*What this task involves*
Which lines of the material hold the word "coordinates"? Copy each one.

*The records*

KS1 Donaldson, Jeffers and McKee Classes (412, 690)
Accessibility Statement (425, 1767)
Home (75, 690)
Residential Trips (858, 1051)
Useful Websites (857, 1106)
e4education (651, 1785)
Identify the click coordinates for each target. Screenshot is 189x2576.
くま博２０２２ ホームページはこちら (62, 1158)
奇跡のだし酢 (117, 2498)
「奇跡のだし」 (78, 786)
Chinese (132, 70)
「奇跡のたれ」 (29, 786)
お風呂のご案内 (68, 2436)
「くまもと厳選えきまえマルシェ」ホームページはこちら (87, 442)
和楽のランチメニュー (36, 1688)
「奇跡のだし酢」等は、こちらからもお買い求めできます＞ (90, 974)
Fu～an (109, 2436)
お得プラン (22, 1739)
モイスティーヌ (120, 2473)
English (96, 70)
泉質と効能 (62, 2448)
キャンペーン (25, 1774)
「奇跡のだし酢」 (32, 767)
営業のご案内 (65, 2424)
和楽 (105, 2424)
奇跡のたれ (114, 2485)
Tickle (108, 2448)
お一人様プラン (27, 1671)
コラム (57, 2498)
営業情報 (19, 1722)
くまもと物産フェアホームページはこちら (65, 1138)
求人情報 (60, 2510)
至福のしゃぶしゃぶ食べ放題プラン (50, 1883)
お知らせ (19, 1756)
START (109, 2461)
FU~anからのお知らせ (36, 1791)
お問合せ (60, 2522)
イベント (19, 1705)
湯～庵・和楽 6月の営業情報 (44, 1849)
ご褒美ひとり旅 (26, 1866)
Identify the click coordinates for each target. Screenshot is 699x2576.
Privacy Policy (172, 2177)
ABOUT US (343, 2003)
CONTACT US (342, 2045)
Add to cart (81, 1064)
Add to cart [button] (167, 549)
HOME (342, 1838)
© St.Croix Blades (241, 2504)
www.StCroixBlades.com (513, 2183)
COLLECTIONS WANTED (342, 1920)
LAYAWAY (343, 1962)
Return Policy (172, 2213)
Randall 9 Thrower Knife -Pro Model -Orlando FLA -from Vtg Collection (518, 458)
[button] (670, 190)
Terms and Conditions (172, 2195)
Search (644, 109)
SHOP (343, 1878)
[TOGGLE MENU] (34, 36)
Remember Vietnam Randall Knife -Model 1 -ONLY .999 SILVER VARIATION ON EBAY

*Answer box*
Identify the click coordinates for each target. Screenshot is 189x2576.
Identify the click coordinates for each target. Screenshot is 699x2576.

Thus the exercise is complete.